Furthermore, as mentioned above, a statistically significant reduction in FT4 levels was observed in the anti-TNF group and in the group following a 6 months anti-TNF treatment, without any other alterations in TSH or T3 levels. It is well-established from the literature that thyroxine is produced in the thyroid gland whereas triiodothyronine hormone mainly derives from peripheral conversion of T4 through deiodinase system [15]. One speculation is that anti-TNF treatment affects thyroid hormone production directly on the thyroid gland which explains the impact seen only on thyroxine levels. Besides, as T3 primarily exerts the negative feedback control to regulate TSH production [16], this mechanism could explain the unchanged TSH levels observed in those patients with lower FT4 levels. Moreover, a suppressive effect of TNFa on type 2 deiodinase has been previously reported [17]. T4 is converted to T3 by deiodinases in the periphery, in order to exert its biological activity. Type 2 iodothyronine deiodinase (D2) is present in human thyroid tissue, human skeletal muscle and other tissues, suggesting that D2 is involved in maintaining plasma T3 level in humans [17]. If TNFa suppress the action of D2, the anti-TNF treatment may lead to relative increase of its action and therefore to higher amount of conversion of T4 to T3, leading to decreased concentrations of T4 and FT4.

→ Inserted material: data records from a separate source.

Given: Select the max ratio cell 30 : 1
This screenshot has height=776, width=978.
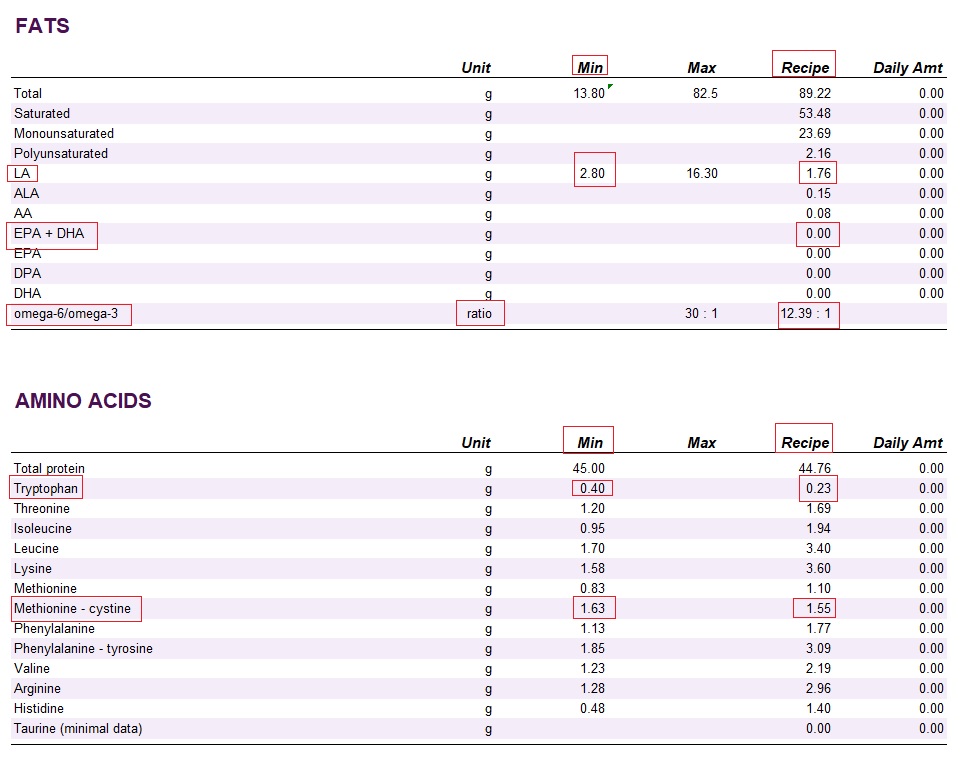Looking at the screenshot, I should coord(701,313).
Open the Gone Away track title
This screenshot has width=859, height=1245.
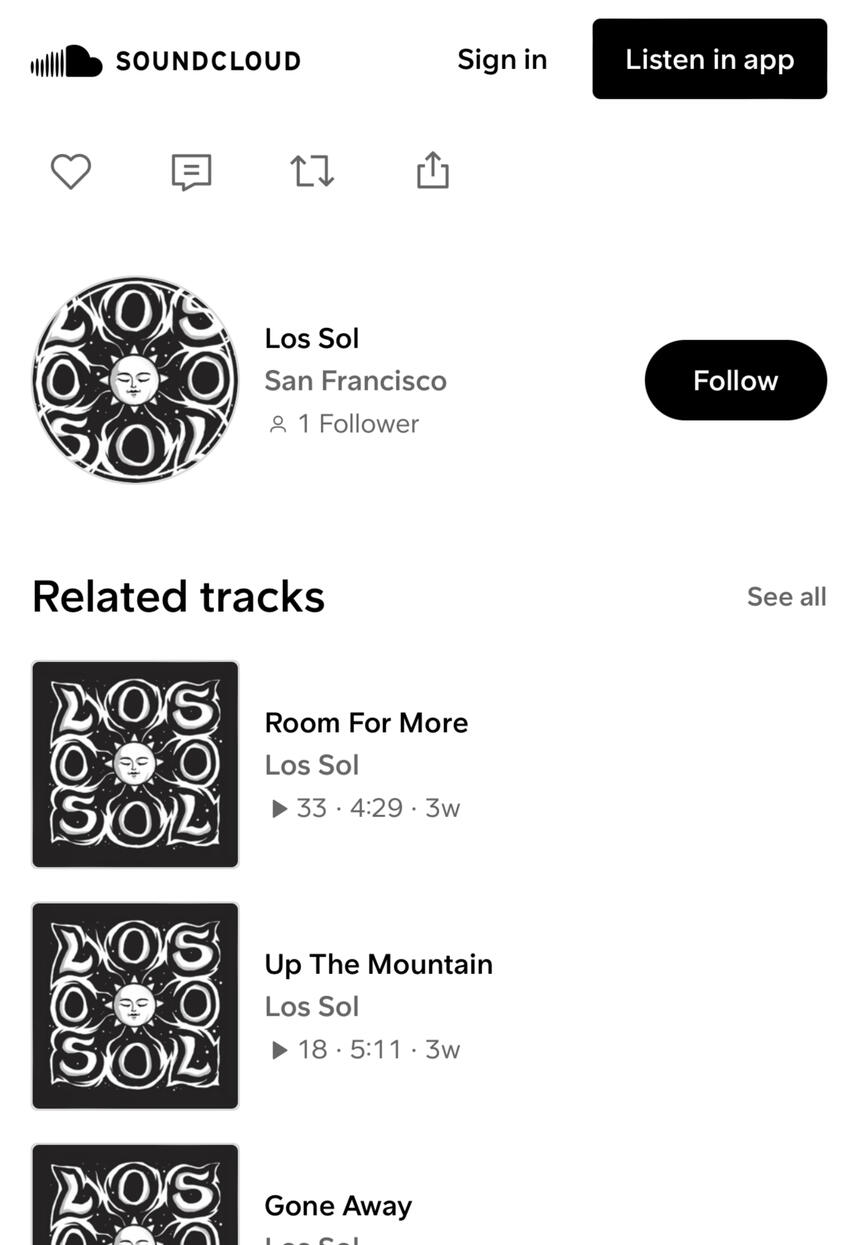click(x=338, y=1206)
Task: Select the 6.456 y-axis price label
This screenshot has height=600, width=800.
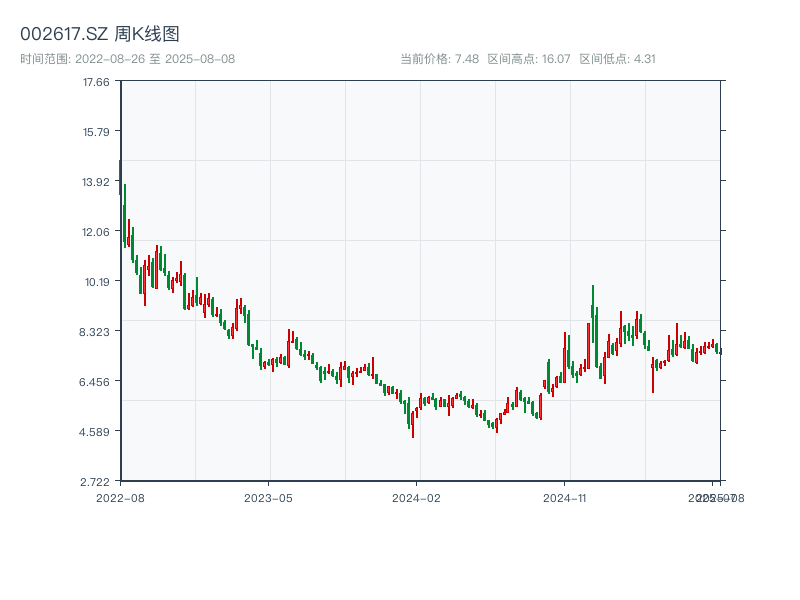Action: (96, 382)
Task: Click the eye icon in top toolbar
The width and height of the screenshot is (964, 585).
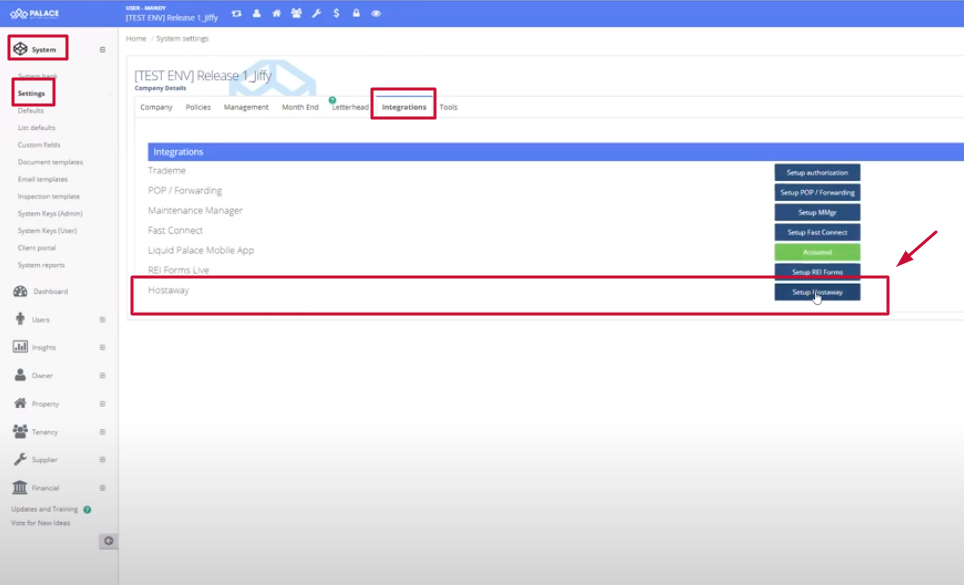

The main strength of the present study is the presence of three different IBD subpopulations; those already receiving anti-TNF treatments for at least a year at the time of the study, those receiving Azathioprine and Mesalazine therapy and a subcategory of the last group that followed a 6-month anti-TNF treatment. The analysis of the above populations provides sufficient evidence not only for thyroid dysfunction in IBD patients but also for the impact of anti-TNF therapy on thyroid biology. A limitation of the study is the absence of control, healthy population and the relatively small sample size, which probably did not allow results to reach statistical significance among some comparison parameters.
In conclusion, patients with IBD showed a quite high percentage of thyroid autoimmunity, while the functional thyroid disorders presented were overt and subclinical hyperthyroidism. After treatment with anti-TNF, FT4 levels were found to be reduced, while no changes in TSH, T3 levels and thyroid auto-antibodies were noted.
The authors declare that there is no conflict of interest that could be perceived as prejudicing the impartiality of the research reported.
This research did not receive any specific grant from any funding agency in the public, commercial or not-for-profit sector.